Tag Archives: the films of stanley kubrick

Interlude 1: Michael Herr’s Kubrick

19 Jun

(I’m working on fiction again, in earnest, I can feel my brain slipping into the obsessive writing mode, where every thing I read, see and hear filters into the subconscious, on its way to the artificial world of the new manuscript, so it’s taking me a bit longer to post. When I get like this, my brain becomes a sieve, my thoughts slippery; I’m often distracted and distractible, irritable when interrupted, I slide into automatic writing, pounding out thousands of words in a sitting if I’m left alone. I’m trying to finish up the manuscript tentatively titled, The Taunting Light.)

1.

I just finished Michael Herr’s insightful, superb (almost) book-length essay on Stanley Kubrick, Kubrick. Herr wrote the definitive book on Vietnam with his Dispatches, and co-wrote Apocalypse Now and Full Metal Jacket. (Not a bad resume.) This little book is a stunning example of how to write a biography without spending sixty pages on the person’s usually dull childhood. Instead, Herr applies a razor focus to Kubrick’s personality, narrowing his films through Herr’s personal relationship with him. Herr had known Kubrick for years, with a running telephonic dialogue with him that ran at sporadic intervals. The phone calls were often late-night, rambling affairs, with Kubrick’s encyclopedic autodidacticism on magnificent display.
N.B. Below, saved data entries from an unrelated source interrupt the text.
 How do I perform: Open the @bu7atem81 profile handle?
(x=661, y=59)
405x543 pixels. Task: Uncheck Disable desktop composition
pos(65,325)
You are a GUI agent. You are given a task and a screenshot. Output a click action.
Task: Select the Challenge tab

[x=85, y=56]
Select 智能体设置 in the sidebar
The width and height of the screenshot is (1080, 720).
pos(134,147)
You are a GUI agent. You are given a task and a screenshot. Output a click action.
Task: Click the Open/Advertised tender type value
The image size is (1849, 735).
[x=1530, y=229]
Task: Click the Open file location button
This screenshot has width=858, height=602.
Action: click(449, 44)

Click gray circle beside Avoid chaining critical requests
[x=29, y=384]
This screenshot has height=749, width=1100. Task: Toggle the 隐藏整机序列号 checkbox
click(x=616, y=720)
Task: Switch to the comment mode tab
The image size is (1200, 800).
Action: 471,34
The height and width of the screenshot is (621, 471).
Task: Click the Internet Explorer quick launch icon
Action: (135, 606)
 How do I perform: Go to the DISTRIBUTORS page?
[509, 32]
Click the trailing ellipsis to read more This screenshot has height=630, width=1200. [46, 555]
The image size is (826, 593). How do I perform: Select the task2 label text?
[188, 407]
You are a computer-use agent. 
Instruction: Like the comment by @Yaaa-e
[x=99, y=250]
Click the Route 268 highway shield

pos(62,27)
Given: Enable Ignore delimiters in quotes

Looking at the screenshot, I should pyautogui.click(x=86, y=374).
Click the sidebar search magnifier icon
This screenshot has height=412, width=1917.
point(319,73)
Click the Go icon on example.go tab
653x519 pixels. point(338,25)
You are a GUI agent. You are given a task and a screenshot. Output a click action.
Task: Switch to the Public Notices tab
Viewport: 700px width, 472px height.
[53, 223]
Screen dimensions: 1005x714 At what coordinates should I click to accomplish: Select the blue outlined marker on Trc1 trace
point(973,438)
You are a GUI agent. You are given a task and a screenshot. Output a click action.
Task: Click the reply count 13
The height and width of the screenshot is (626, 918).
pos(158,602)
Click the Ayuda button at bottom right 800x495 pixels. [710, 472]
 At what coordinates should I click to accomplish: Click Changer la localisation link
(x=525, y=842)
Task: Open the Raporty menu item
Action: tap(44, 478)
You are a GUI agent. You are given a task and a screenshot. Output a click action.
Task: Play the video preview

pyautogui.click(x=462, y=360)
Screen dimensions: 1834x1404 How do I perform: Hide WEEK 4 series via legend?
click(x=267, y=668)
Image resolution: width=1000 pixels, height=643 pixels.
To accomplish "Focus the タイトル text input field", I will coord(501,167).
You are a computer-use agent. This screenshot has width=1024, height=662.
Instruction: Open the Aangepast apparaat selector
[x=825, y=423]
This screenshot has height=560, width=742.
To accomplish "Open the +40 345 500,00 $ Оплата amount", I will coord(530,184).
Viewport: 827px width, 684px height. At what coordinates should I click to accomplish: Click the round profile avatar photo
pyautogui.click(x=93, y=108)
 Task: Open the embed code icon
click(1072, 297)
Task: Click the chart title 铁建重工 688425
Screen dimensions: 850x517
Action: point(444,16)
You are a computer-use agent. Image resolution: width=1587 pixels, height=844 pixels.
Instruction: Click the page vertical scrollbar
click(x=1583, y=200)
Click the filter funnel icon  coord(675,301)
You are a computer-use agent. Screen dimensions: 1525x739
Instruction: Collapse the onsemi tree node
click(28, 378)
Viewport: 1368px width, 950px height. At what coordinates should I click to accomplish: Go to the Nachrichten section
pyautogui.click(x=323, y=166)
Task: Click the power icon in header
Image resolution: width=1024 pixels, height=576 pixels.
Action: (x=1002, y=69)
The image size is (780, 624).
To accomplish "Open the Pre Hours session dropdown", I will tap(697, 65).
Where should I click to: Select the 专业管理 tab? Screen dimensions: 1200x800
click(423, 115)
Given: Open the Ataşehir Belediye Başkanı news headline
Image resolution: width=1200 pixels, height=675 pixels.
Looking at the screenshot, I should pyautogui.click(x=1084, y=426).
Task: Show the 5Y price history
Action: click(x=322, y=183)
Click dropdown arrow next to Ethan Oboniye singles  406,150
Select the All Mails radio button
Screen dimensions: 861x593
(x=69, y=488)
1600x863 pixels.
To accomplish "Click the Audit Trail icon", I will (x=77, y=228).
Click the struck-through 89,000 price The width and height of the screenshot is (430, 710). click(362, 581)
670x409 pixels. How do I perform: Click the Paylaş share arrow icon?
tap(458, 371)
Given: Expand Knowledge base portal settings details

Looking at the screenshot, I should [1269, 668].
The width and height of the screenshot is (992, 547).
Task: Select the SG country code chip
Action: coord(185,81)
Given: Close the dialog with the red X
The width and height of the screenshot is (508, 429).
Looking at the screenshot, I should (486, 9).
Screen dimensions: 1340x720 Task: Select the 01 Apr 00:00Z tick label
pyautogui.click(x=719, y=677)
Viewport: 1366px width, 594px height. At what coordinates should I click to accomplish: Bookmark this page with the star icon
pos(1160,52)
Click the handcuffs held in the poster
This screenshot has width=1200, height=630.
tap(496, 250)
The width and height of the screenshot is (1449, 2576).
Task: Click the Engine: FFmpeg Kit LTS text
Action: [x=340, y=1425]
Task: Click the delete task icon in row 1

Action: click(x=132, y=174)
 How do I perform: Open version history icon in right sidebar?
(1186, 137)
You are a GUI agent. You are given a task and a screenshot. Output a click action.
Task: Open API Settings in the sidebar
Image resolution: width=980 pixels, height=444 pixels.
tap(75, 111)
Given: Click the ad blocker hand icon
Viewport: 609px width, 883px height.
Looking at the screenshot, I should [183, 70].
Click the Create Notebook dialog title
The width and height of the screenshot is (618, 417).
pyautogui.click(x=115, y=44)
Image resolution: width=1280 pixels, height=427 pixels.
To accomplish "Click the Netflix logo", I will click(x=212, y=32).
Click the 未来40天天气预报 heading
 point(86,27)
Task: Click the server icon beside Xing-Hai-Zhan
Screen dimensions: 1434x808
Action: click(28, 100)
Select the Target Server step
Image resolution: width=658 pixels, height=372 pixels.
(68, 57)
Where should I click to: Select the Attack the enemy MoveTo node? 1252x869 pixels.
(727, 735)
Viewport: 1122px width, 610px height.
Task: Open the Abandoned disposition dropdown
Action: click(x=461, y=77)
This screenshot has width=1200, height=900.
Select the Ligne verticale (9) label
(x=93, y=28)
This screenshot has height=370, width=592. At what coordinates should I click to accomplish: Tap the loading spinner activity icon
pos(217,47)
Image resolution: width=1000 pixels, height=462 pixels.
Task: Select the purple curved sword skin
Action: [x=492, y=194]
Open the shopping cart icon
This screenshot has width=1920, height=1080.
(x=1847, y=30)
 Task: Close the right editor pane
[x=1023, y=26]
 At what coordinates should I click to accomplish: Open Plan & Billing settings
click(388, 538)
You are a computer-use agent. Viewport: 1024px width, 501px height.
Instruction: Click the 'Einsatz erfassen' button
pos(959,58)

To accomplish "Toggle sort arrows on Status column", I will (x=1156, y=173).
Books of this type can be screwy, narcissistic and thin. But Herr captures the essence of Kubrick in this lucid, thrilling series of anecdotes about his relationship with one of the great directors.

Here he is, explaining how Kubrick’s mind worked:

“He had more compartments in his head than anyone I ever knew, he would open or close them selectively to the people he was working with, or to each of his friends; the one with the money in it, the one where he kept all his toys, the one where he kept his most personal things, like his hopes and his fears, that sort of thing, and whatever he loved most besides work, his family and friends, his dogs and cats. And however adroitly he manipulated the doors to those components, now open, now closed, essentially Stanley was a very open guy. Still, none of these compartments ever sprang open accidentally.

“Beyond those compartments, and governing them, was a capability to take his intelligence up or down as circumstances required, without ever being either obscure or patronizing, a rather beautiful quality of mind.”

Herr wrote this shortly after Kubrick died, in the aftermath of the swirling, negative shit-storm trashing Eyes Wide Shut—you’d have to have been there to really get a sense of it, the endless left-handed compliments as obituaries, brutal negating assessments of Kubrick’s entire body of work, through the prism of his final film.

2.

I’ve always admired Kubrick. He resists easy interpretation, all of his movies are intriguing, but they aren’t so much of a piece that they are predictable or boring. I find Herr’s aggressive defense of Eyes Wide Shut to be an exhilarating piece of criticism. I think Eyes is a great film, too, and I didn’t quite understand people’s negative response to it. Paths of Glory remains one of my favorite films, as does The Shining. I’ve never forgotten 2001, even if it’s a brilliant slog at times, and I never forgot watching Barry Lyndon, either, perhaps the first “serious” movie I can remember watching.

Full Metal Jacket is wild, wooly, uncontrollable in a way, propulsive, devastating and then interrupted by that late ironic self-awareness—like Coppola shooting war footage on the beach in Apocalypse Now—that doesn’t quite work, but it remains like a scar in the mind of everyone who watches it.

I never forgot A Clockwork Orange or The Killing either. Orange in particular remains an unsettling experience, still shocking, oddly moral despite the claims to amorality.

His Lolita is fabulous, drawing all the dark humor out of the novel[1]. James Mason is revelatory as Humbert Humbert. And then there’s Dr. Strangelove, his oddest film in many ways, funny and serious, two films really, a slapstick comedy and an austere military procedural rattling around in the space between George C. Scott and Peter Sellers.

Why anyone dislikes Kubrick strikes me as bizarre. Herr’s essay rescues him from the calumny, the over-attention on his phobias, obsessions and mistreatment of actors—this last one particularly odd because he gets the best performance out of so many actors, including Shelly Duvall—and instead delivers a full view of one of America’s towering movie directors.

 

[1] Adrian Lynne’s version took all of the humor out.